手から大きな涙型の赤い玉が出現し辺りは一気に熱気に包まれ、その熱はそのまま穴に向かって落ちて行った。
数秒の静寂
渦巻き溜まる怨嗟と怨念の声が一気に噴き出し熱気に飲まれた。
「「「「あぁぁぁぁあ―――――」」」」
声と共に熱波が穴から溢れてくる。
身を焦がす熱と共に赤々と――――
焼き尽くされた怨嗟は、悲鳴のまま消え――やがて静寂だけが残った
そして穴の中はマグマだまりになった。
中に在ったすべての者を燃やし尽くして――――
「なー馬。こんなもんか?」
『あんた本当に無礼なトカゲね。―――まあ、もう残っているものはないわね』
「うっし。
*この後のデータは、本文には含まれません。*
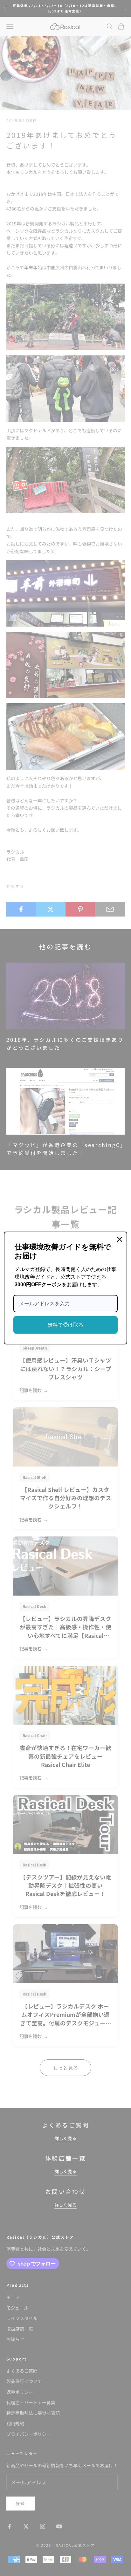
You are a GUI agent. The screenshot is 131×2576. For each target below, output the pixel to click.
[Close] (119, 1239)
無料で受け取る (65, 1325)
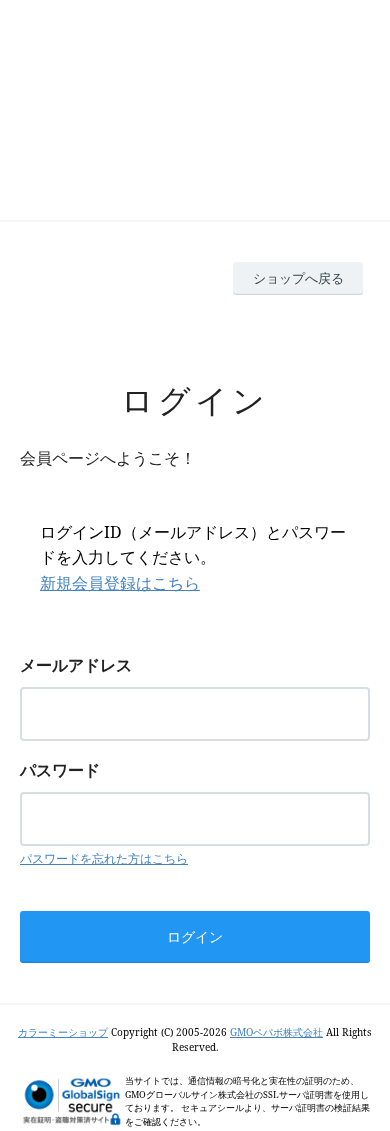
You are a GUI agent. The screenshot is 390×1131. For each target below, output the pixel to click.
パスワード (60, 770)
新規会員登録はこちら (120, 583)
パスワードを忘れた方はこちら (104, 858)
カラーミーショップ (63, 1032)
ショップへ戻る (298, 278)
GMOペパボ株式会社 (276, 1032)
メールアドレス (76, 665)
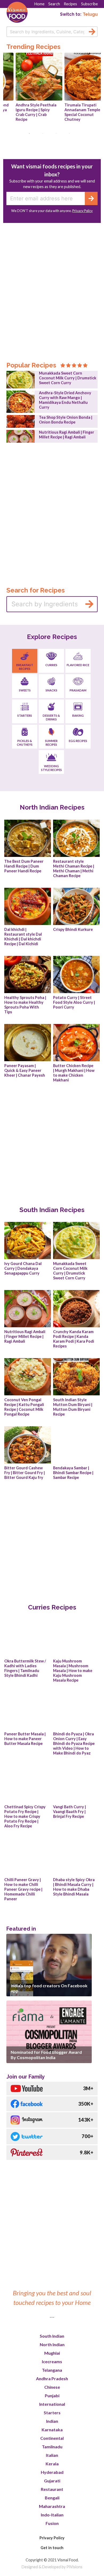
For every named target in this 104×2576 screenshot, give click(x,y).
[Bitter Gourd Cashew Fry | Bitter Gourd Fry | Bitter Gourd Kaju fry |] (27, 1444)
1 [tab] (32, 136)
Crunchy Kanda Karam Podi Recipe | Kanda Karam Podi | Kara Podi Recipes (74, 1338)
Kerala (52, 2463)
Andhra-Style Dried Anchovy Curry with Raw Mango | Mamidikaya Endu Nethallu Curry (65, 400)
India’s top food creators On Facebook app (49, 1988)
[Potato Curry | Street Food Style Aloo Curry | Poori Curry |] (76, 974)
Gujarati (52, 2480)
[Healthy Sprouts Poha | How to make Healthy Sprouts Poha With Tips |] (27, 974)
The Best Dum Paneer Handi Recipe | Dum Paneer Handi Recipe (24, 866)
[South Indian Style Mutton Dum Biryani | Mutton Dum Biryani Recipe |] (76, 1376)
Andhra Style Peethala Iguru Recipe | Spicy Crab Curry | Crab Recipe (25, 112)
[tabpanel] (27, 88)
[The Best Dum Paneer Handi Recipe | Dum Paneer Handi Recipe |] (27, 838)
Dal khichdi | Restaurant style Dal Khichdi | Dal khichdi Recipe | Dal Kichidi (23, 936)
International (52, 2404)
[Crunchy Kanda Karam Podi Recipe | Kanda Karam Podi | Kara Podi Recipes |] (76, 1308)
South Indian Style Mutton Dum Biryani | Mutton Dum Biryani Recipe (73, 1406)
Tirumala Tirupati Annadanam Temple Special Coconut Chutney (71, 112)
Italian (52, 2455)
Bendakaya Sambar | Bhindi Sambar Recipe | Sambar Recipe (73, 1473)
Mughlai (52, 2352)
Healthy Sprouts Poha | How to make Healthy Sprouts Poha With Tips (25, 1004)
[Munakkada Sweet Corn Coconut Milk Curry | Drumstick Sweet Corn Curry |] (20, 379)
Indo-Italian (52, 2514)
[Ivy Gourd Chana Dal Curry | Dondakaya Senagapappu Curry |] (27, 1240)
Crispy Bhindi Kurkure (73, 929)
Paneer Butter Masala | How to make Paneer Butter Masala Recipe (25, 1739)
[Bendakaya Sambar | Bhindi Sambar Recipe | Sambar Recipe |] (76, 1444)
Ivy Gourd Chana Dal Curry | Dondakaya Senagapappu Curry (23, 1268)
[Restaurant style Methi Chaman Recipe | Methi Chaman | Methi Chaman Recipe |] (76, 838)
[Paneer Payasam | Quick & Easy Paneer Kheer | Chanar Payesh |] (27, 1042)
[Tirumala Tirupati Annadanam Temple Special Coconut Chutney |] (76, 77)
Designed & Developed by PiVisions (52, 2567)
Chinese (52, 2387)
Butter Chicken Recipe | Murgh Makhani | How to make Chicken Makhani (74, 1072)
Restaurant (52, 2489)
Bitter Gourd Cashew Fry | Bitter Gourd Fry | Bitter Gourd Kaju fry (25, 1473)
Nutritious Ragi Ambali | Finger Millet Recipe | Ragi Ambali (67, 434)
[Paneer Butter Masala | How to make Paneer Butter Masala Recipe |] (27, 1710)
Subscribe (89, 4)
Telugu (90, 14)
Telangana (52, 2369)
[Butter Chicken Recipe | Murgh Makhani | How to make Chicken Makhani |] (76, 1042)
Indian (52, 2421)
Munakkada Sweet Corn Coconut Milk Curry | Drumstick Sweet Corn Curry (68, 378)
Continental (52, 2438)
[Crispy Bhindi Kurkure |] (76, 906)
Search (54, 4)
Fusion (52, 2523)
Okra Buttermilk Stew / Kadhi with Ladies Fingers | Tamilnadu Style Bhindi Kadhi (25, 1668)
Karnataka (52, 2429)
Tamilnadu (52, 2446)
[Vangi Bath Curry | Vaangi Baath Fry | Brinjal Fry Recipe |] (76, 1783)
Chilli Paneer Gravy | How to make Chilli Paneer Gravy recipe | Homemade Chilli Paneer (23, 1889)
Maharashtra (52, 2506)
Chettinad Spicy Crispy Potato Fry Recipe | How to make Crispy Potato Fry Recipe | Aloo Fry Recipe (25, 1816)
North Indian (52, 2344)
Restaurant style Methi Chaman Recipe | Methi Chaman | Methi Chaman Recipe (74, 868)
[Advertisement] (52, 284)
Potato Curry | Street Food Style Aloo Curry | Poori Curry (74, 1002)
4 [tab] (72, 136)
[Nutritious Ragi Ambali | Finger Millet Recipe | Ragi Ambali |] (20, 436)
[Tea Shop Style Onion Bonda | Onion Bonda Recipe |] (20, 421)
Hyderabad (52, 2472)
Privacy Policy (82, 211)
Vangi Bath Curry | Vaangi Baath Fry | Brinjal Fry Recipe (70, 1812)
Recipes (70, 4)
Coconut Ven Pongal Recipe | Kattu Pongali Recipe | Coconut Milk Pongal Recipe (24, 1406)
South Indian (52, 2335)
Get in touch (52, 2547)
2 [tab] (45, 136)
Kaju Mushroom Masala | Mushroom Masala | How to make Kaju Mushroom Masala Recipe (73, 1670)
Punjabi (52, 2395)
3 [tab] (58, 136)
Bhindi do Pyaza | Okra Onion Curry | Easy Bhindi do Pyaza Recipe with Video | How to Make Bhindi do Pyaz (74, 1743)
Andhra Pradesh (52, 2378)
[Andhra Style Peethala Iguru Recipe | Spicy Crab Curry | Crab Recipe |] (27, 77)
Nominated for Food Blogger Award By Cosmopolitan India (46, 2055)
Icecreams (52, 2361)
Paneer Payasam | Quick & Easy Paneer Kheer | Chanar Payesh (24, 1070)
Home (39, 4)
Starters (52, 2412)
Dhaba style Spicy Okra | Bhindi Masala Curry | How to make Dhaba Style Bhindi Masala (74, 1886)
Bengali (52, 2497)
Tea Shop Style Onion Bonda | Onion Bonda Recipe (66, 419)
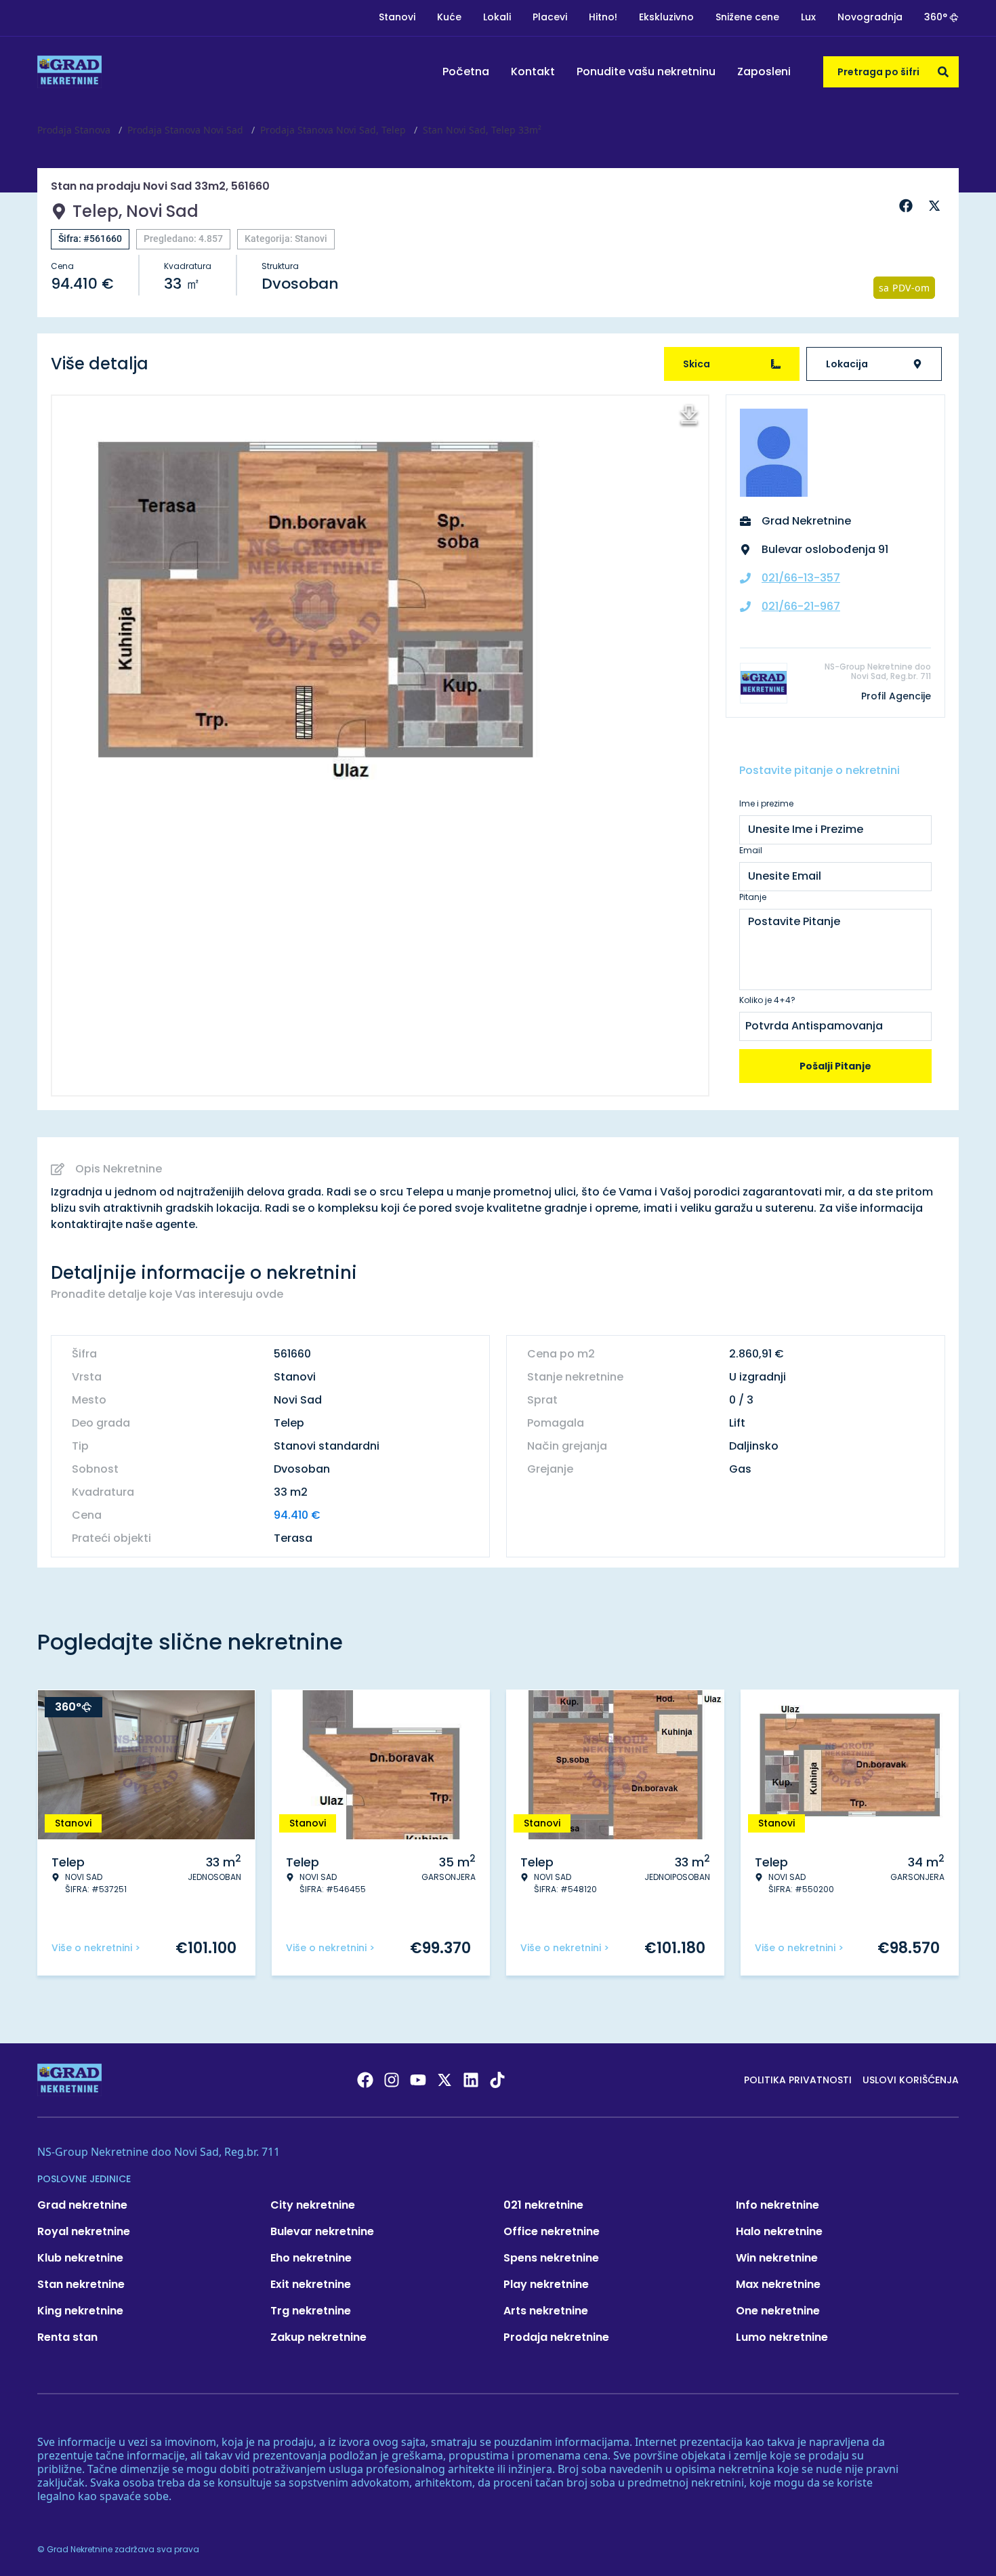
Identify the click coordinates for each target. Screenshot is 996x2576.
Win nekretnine (777, 2258)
じゃあ固めちまうか」
そう言った直後、開いていた腕を握り込むと白い煙を立てて、うねるマグマがゆっくりと固まり黒い火山岩にその姿を変えていった。
きちんと固まったかを確認して空を見上げた。
太陽が真上から照らしつけてくる中、ようやく砦殲滅は終了した。
カナメの弁当早く食べたいな――――。
―――――
空気が澄んだ薄青の空を、ピンクの馬が駆け抜ける。
薄い雲の群れをかけ、急ぐ俺たち。
黄昏の背の上で俺たちはカナメたちが居るはずの湖を目指していた。
「もうすぐだぞ」
「なんか聞こえる…」
楽しそうな声が俺たちの耳に聞こえてくる。
『「みずの~ いのりが~」』
歌声と共に、湖面に反射したその蛍火のような淡い光が揺れながら、空へと昇っていく 。
『「きこえて~ くるよ~」』
カナメたちが、湖に浮かぶスライムのウハハの上で、手を繋ぎ楽しそうに歌っている。
カイナールを始めいろいろな妖精に囲まれて、一緒に歌っている
その光景は美しくもあり、神秘的でもあり…でも俺の胸にはただ楽しそうに、笑っているカナメが幸せそうな笑みを浮かべていることが胸を温かくした。
その事に自然と口角が上がり、俺は大きな声を上げた。
「おーいカナメーーー!」
黄昏も大きな声で湖に呼びかける。
「カナカナ!イルイル!」
俺たちを見つけたカナメたちが、空に向かって手を振ってくる。
「お弁当たべよぉ――――!!」
満面の笑みで手を振りながらカナメが嬉しい事を言ってくれる。
一生懸命作っていたカナメの手作り弁当
―――穴の底に溜まっていた、あの声を思い出す
”カナメを泣かす気か――”
カナメの笑顔を見て、
止めてくれたコーに少し感謝した――。